Undoubtedly, Mr. Hoyte was and is deserving of our gratitude for the pivotal role he played in laying the foundation of the ERP that propelled Guyana to several years of continuous growth afterwards unmatched by its beneficiaries while in government, Ms Lawrence said.
In the words of the Executive Director to the International Monetary Fund (IMF), the ERP “was radical in its objectives, comprehensive in its scope and courageous in its implementation”.
Minister Lawrence said that, Hoyte’s ERP was so effective that Carl Greenidge, in his presentation of the 1992 Budget on March 30, 1992, reported growth of 6.1% in real GDP, “dramatically halting three years negative growth.”
Indeed so optimistic was Greenidge about the performance of the economy that he conveyed the famous message to those pundits and their parties who had made “tenebrous predictions” that the ERP would not work, with the admonition “the one who says it cannot be done should never interrupt the one who is doing it.”
According to the Minister of Social Protection, “Human and Social Development in Guyana have improved significantly, but it would be remiss if in our discourse we failed to acknowledge the phenomenal leadership of the late Hugh Desmond Hoyte at this juncture. Mr. Hoyte concerned himself not only with the physical development of a country that was grappling with economic shocks internationally, but with the domestic challenges as well primarily the exacerbating issue of poverty; even as he sought to chart Guyana’s path, Mr. Hoyte was ever conscious of the diverse needs of the people”.
Further, “Hoyte sought to build on the People’s National Congress’ social welfare thrust of the early 1970s to Feed, Clothe and House everyone and to intensify the free education policy from nursery to tertiary in the latter part of that decade, which saw spending in relation to the Gross Domestic Product comparing favourably with its Caricom sisters”. (Guyana 5.5%, Barbados 6%; Jamaica 5.4% and Trinidad 5% (Ferguson 1995, p96).

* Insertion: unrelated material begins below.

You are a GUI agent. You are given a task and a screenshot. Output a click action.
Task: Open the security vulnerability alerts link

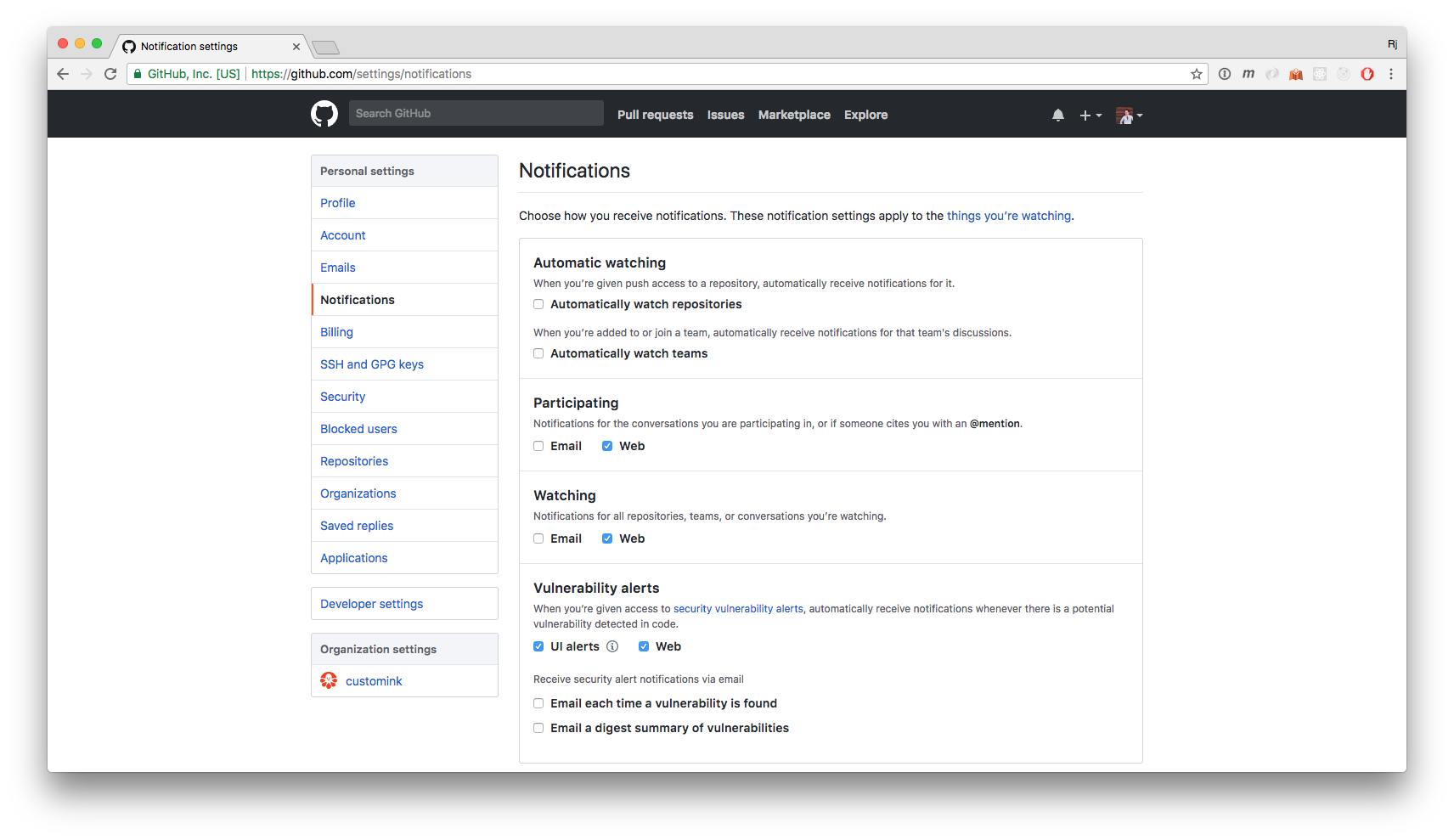(737, 608)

In the interest of raising the people’s standards of living, he introduced Social Safety Nets, in other words structural adjustment programs, such as the Social Impact Amelioration Programme (SIMAP), externally financed but controlled locally and the Secondary School Reform Programme. Training, education and retooling were done to prepare and empower citizens to take advantage of the new developmental thrust.
Functionally, SIMAP, as stated by its Executive Director, Mr. Philip. N. Chan, had two broad goals namely damage limitation and the promotion of sustainable development for vulnerable groups and individuals.
The programme embarked on activities of infrastructural rehabilitation – roads, schools health centres, sanitation, water supply, drainage and irrigation and provision of social services – medical supplies, nutrition, food supplementation, education and training as well as cash transfers to targeted groups such as low wage public service employees, mothers and children visiting health centres , NIS pensioners among others.
In public life, President Hoyte was a formidable force; meticulous, with a demonstrated intolerance for corruption; a stickler for order, rule of law and professionalism, qualities that he used to ensure the social protection of every Guyanese.
May his stewardship remain etched in our minds and serve as a beacon reminding us of the high level of commitment we as leaders have to display as we endeavour to provide a good life for all our citizens. Let us take a page out of his book of service to humanity and remain focused on our pledge and responsibility to be humble servants of the Guyanese nation.
“We salute this hero of our soil and pray that he will continue to find peace and rest”, Minister Lawrence concluded.